PROJECT SUMMARY Myocarditis caused by viral infections is a leading cause of sudden death and can progress to dilated cardiomyopathy (DCM) and the need for a heart transplant. Currently, there are no disease-specific therapies to reduce myocarditis or prevent progression to DCM. Toll like receptor 4 (TLR4) is known to promote viral myocarditis, triggering proinflammatory cascades that promote acute heart failure and progression to DCM. Thus, there is a need to develop novel therapies that suppress TLR4-driven inflammation to ameliorate myocarditis. Recent studies have indicated that adipose-derived stem cells (ADSCs) have anti-inflammatory effects that are mediated by cell-secreted biogenic nanoparticles (BiNPs). However, the immunomodulatory properties of heterogeneous adipose tissue-derived BiNPs have not been explored. Our preliminary results indicate that adipose tissue-derived BiNPs: (i) suppress TLR4-induced inflammatory responses in macrophages, (ii) reduce inflammation and TLR4 expression in a mouse model of viral myocarditis, (iii) take less time to process, cost less to obtain, and are more abundant compared to cell culture-derived BiNPs, and (iv) can be loaded with conventional drugs that further enhance anti-inflammatory effects. We hypothesize that adipose-derived BiNPs reduce TLR4-induced activation of inflammation in the heart and can be used to treat myocarditis and DCM. To test this hypothesis, we will determine the mechanism of patient-derived lipoaspirate- derived BiNPs (Lipo-NPs) in a mouse model of myocarditis/ DCM (Aim 1), and assess the performance of patient-derived Lipo-NPs as drug delivery vehicles for anti-inflammatory compounds in a mouse model of myocarditis (Aim 2), measuring the biodistribution of Lipo-NPs in healthy and male and female mice with myocarditis and determining the effect of Lipo-NPs loaded with anti-inflammatory agents on myocarditis by sex. We will utilize our laboratory's expertise in BiNP isolation along with a well-characterized murine viral myocarditis/ DCM model. We anticipate that this study will delineate the role of adipose BiNPs in myocarditis/ DCM and potentially lead to new clinically relevant therapeutic strategies.

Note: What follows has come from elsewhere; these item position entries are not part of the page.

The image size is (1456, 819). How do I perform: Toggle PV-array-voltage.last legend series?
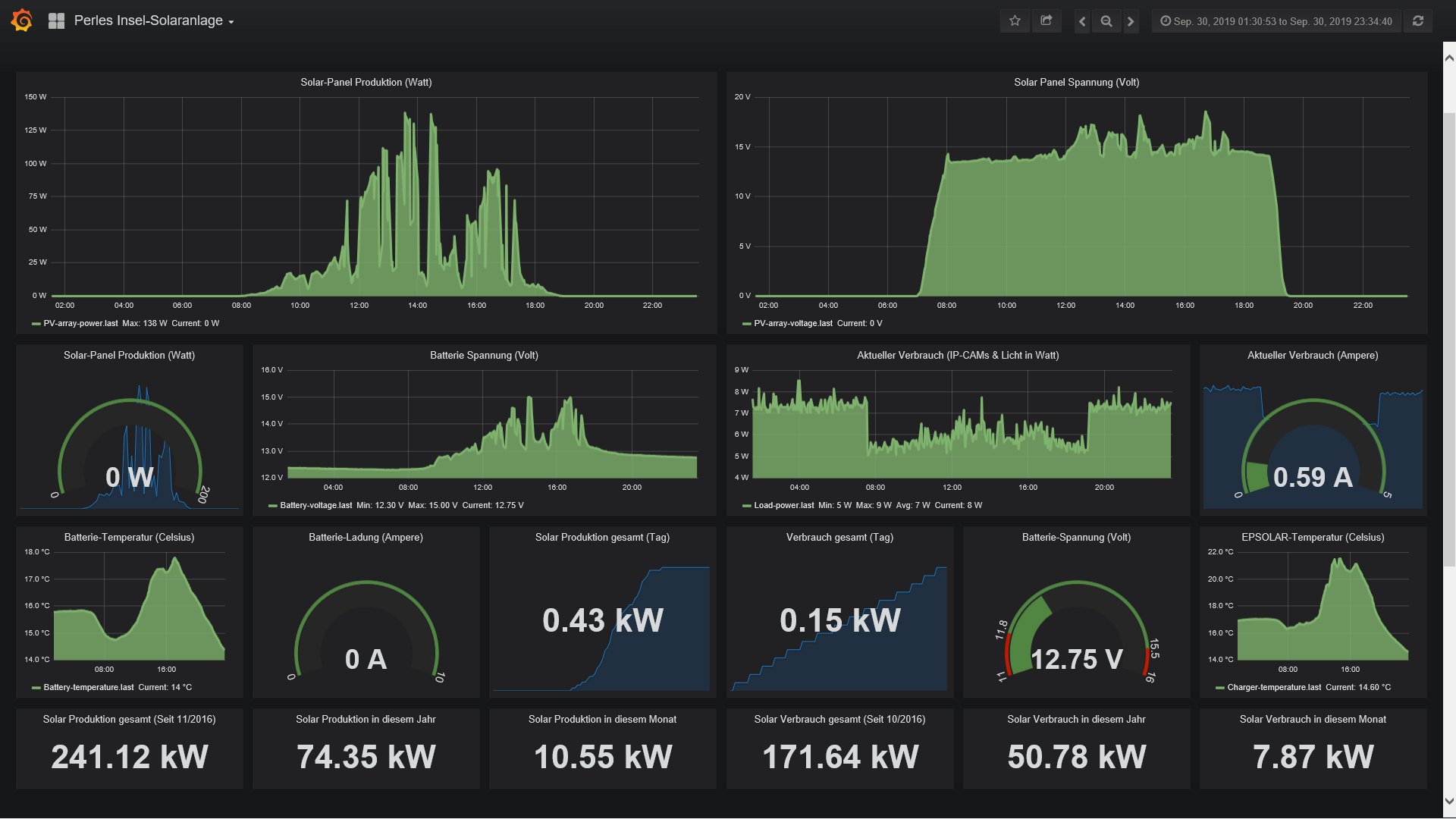coord(792,324)
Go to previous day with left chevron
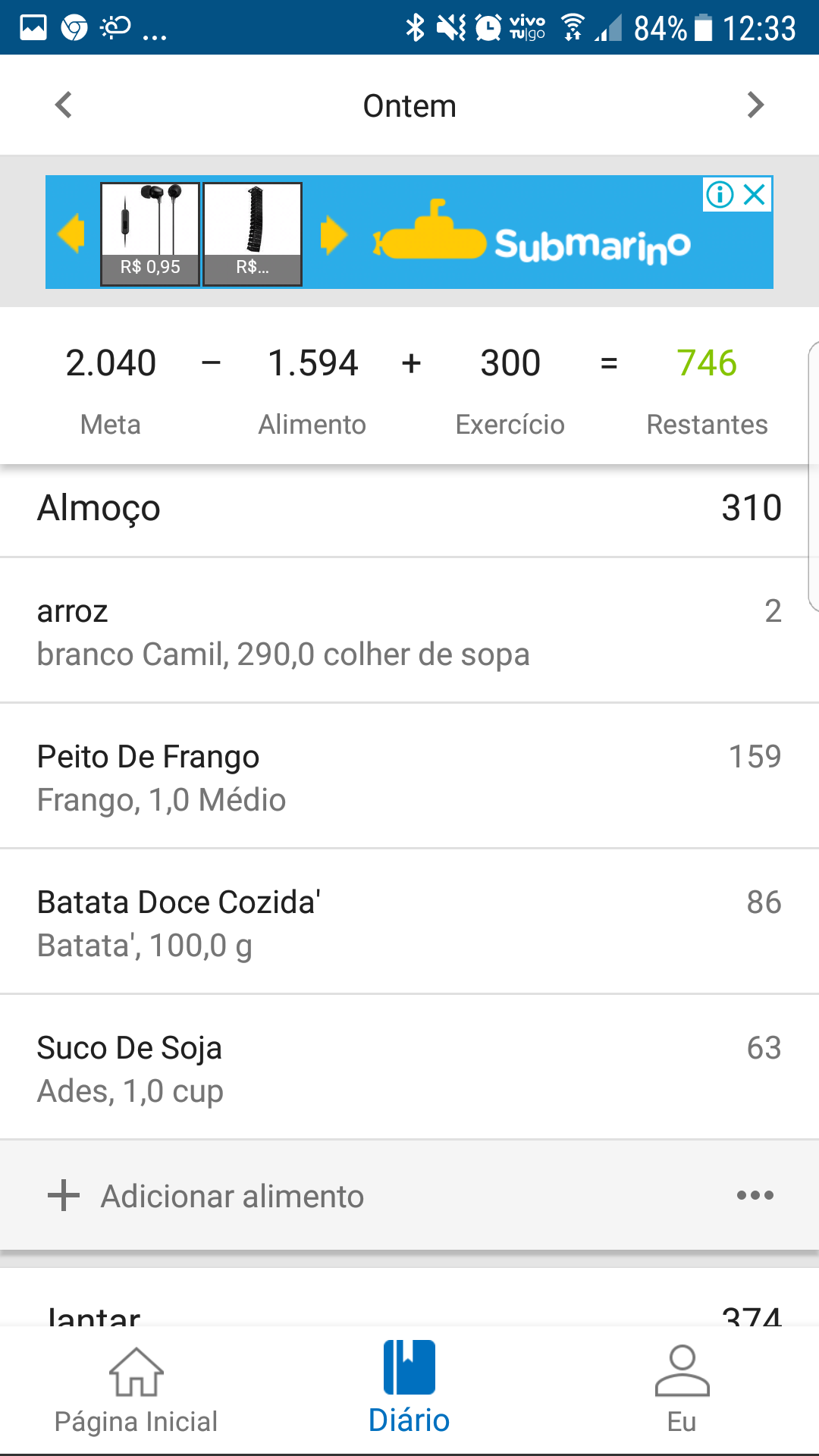The height and width of the screenshot is (1456, 819). click(x=64, y=105)
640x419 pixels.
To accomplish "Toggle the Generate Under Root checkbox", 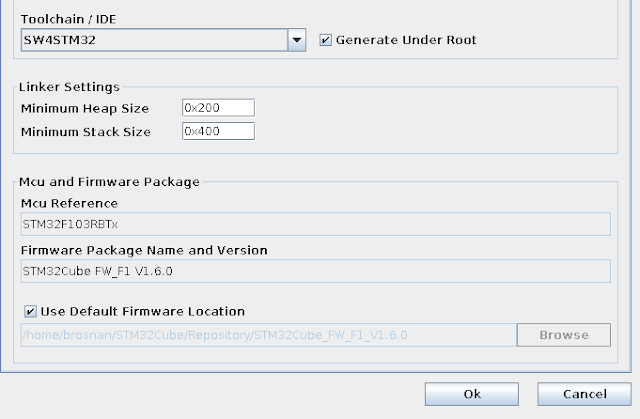I will (x=325, y=40).
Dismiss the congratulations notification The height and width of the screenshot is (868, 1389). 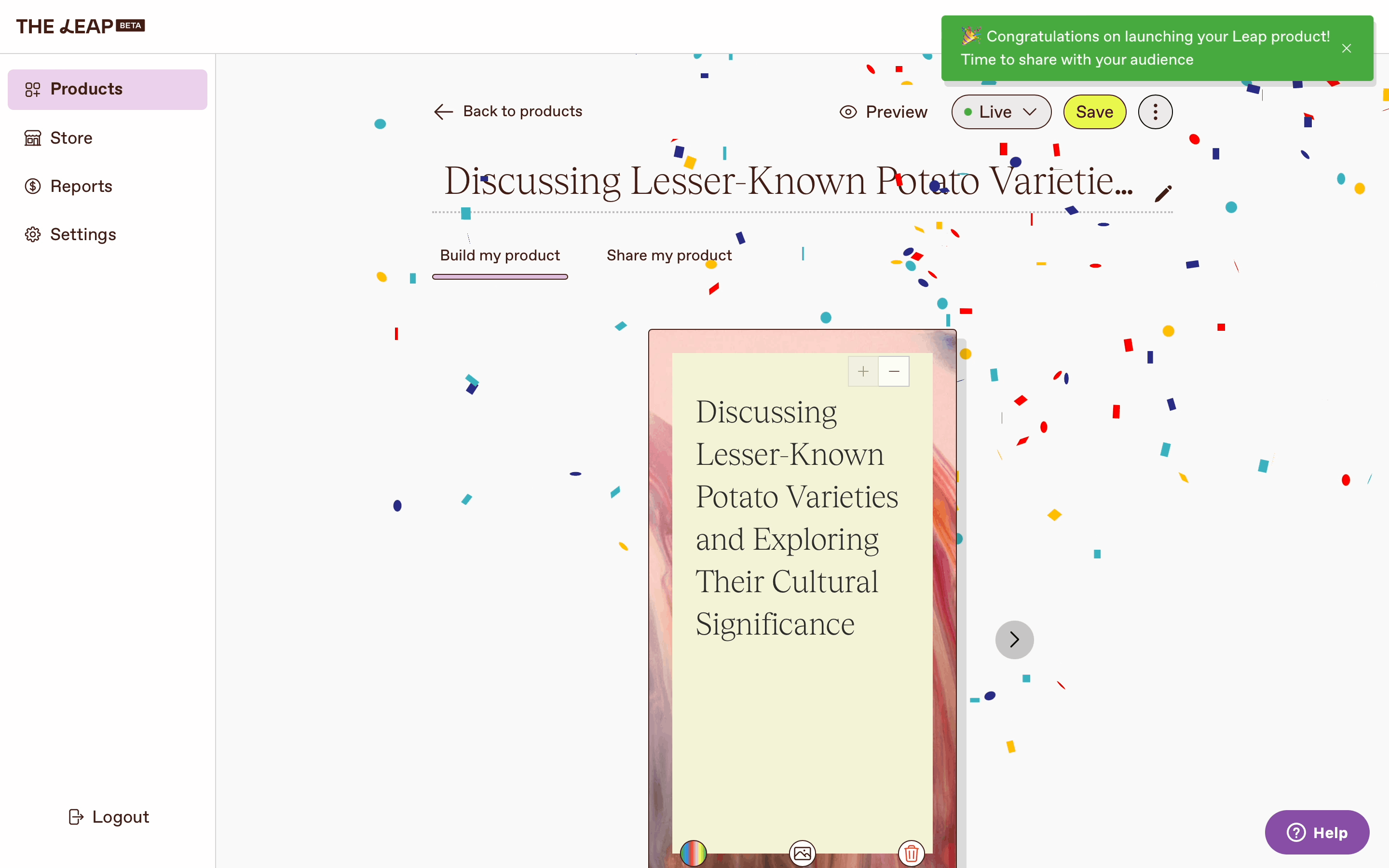pos(1347,48)
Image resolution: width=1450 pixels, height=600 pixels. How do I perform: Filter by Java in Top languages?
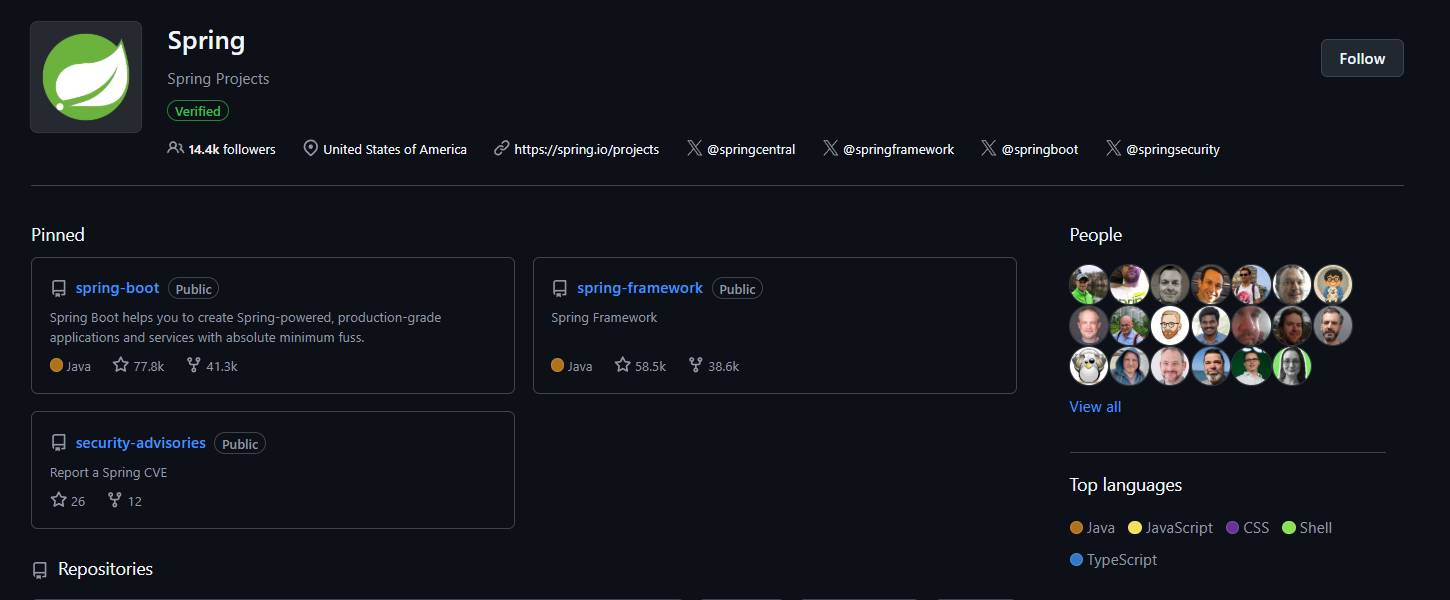(1100, 527)
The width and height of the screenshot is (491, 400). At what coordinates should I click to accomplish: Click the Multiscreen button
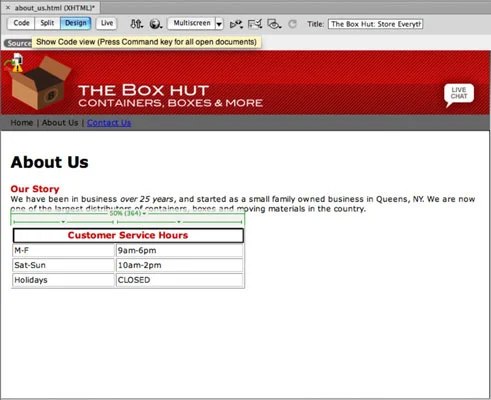192,23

项目摘要由病毒感染引起的心肌炎是猝死的主要原因，心肌病（DCM）和心脏移植的需要。目前，没有针对特定疾病的治疗方法以减少心肌炎或防止发展为扩张型心肌病。已知Toll样受体4（TLR 4）促进病毒感染。心肌炎，触发促炎级联反应，促进急性心力衰竭和发展为DCM。因此，需要开发抑制TLR 4驱动的炎症以改善炎症反应的新疗法。心肌炎最近的研究表明，脂肪干细胞（ADSCs）具有抗炎作用，由细胞分泌的生物纳米颗粒（BiNPs）介导的作用。然而，免疫调节还没有研究异质脂肪组织来源的BiNP的性质。我们的初步结果表明脂肪组织来源的BiNP：（i）抑制TLR 4诱导的炎症反应巨噬细胞，（ii）减少病毒性心肌炎小鼠模型中的炎症和TLR 4表达，（iii）与细胞培养物衍生的BiNP相比，处理时间更短，获得成本更低，并且更丰富，以及 (iv)可以装载进一步增强抗炎作用的常规药物。我们假设脂肪来源的BiNP减少心脏中TLR 4诱导的炎症激活，心肌炎和扩张型心肌病为了验证这一假设，我们将确定患者来源的脂肪抽吸的机制- 衍生的BiNP（Lipo-NP）在心肌炎/ DCM的小鼠模型中的作用（目的1），并评估患者来源的Lipo-NP作为抗炎化合物的药物递送载体在小鼠模型中的应用心肌炎（目的2），测量Lipo-NPs在健康和雄性和雌性小鼠中的生物分布，心肌炎和确定负载有抗炎剂的Lipo-NPs对心肌炎的影响，性我们将利用我们实验室在BiNP分离方面的专业知识，沿着一种良好表征的鼠病毒，心肌炎/ DCM模型。我们预计，这项研究将描绘脂肪BiNPs在心肌炎/心肌梗死中的作用。 DCM，并可能导致新的临床相关的治疗策略。